The club they went to next was also far away from San Carlos-but not quite as far. Frost left his side to dance with Mac. As soon as she was gone, Gabriel slipped the piece of crystal he had palmed out of his pocket.
It should increase his range-but enough? He wasn't sure. The only time he'd managed a telepathic link over such a long distance was when he'd been in agonizing pain.
He had to try.
With Mr. Z smoking a cigar and smiling benevolently at the dancers on the floor, Gabriel clutched the tiny chip of crystal and sent out his mind.
But the frightening thing was that even when he felt he'd stretched out far enough, he couldn't feel Kaitlyn.
Her place in the web was filled with nothingness. Not even a wall, only blankness. Nobody nowhere.

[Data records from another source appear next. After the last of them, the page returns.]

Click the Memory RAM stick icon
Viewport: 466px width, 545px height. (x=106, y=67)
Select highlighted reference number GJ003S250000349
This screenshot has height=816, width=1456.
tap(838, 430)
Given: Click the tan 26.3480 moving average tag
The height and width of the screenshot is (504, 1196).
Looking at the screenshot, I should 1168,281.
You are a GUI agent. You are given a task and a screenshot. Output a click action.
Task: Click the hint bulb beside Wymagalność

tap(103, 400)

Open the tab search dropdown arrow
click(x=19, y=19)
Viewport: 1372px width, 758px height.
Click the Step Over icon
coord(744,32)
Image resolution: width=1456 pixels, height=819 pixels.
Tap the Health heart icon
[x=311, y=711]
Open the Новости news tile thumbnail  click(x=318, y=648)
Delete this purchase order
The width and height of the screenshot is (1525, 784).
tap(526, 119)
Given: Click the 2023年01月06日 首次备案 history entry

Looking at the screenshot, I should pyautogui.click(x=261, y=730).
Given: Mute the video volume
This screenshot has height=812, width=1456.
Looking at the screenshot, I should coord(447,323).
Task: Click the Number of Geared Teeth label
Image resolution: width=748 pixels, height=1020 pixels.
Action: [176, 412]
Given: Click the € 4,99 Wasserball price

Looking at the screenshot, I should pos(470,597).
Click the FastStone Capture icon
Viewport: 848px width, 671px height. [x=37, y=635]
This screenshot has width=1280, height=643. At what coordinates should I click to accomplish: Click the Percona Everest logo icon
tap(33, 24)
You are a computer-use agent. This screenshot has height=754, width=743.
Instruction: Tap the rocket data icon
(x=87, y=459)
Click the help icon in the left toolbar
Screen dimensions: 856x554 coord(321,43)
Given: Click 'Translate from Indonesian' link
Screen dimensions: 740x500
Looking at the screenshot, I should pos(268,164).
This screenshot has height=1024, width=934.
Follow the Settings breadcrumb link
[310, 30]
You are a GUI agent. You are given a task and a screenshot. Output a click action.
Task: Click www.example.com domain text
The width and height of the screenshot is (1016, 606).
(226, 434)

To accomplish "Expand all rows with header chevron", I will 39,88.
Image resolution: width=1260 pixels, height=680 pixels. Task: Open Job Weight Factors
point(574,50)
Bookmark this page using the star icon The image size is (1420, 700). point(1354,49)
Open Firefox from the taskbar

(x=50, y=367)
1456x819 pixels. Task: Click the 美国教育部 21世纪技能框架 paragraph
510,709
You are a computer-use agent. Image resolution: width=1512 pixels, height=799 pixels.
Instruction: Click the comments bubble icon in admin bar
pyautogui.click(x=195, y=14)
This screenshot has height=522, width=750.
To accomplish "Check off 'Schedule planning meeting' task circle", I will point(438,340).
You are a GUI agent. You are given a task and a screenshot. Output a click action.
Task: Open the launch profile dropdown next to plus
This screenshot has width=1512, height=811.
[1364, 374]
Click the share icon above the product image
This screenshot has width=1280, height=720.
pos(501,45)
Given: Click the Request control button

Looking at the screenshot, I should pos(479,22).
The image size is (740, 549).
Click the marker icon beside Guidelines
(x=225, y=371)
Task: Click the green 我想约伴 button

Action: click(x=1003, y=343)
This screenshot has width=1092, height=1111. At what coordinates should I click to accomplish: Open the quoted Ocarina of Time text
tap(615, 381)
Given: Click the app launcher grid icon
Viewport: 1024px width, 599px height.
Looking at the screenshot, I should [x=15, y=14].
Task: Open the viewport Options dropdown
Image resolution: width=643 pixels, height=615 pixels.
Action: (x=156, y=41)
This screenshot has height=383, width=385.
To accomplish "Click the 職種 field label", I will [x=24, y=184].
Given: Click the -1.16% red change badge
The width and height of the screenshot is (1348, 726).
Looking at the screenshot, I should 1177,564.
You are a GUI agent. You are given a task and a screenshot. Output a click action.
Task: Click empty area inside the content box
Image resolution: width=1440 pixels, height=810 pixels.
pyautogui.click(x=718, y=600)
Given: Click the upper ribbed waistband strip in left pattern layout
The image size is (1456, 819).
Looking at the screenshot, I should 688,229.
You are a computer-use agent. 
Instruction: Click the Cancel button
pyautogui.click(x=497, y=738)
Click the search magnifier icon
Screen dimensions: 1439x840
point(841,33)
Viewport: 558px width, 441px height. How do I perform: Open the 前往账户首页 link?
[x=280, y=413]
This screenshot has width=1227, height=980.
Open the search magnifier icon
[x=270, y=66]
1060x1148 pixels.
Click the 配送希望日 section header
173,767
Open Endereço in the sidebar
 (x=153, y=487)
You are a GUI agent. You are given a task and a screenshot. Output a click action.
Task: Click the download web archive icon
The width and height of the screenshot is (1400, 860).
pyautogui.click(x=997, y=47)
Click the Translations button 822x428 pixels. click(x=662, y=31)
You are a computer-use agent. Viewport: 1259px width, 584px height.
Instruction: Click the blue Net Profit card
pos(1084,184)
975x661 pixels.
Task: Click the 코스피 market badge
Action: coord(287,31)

Desperate, he kept calling her name.
There was a vision in her mind.
Whose mind? It didn't matter. Maybe there wasn't a mind at all, but only the vision.
A rose, full and blooming, with lush petals. The petals were a warm color that she had forgotten. At first it was a nice image, all those petals on one stem, separate but connected. It reminded her of something.
But then the vision went bad. The petals turned black, the color of the emptiness. The rose began to drip blood. It was hurt, mortally wounded. The petals began to fall. . . and on each there was a face, and the face was screaming.
Kaitlyn! Kaitlyn, can you hear me?
Petals falling, dripping. Like tears.
Kaitlyn! Oh God, please answer me. Please, Kaitlyn. Kaitlyn!
There was desperation in the voice. Whose voice? And who was it talking to?
I couldn't 't contact you before. He had Frost sitting by me, touching me. She would have known. But now I have them convinced I don't want to talk to you-oh, please, Kaitlyn; answer. It's Gabriel.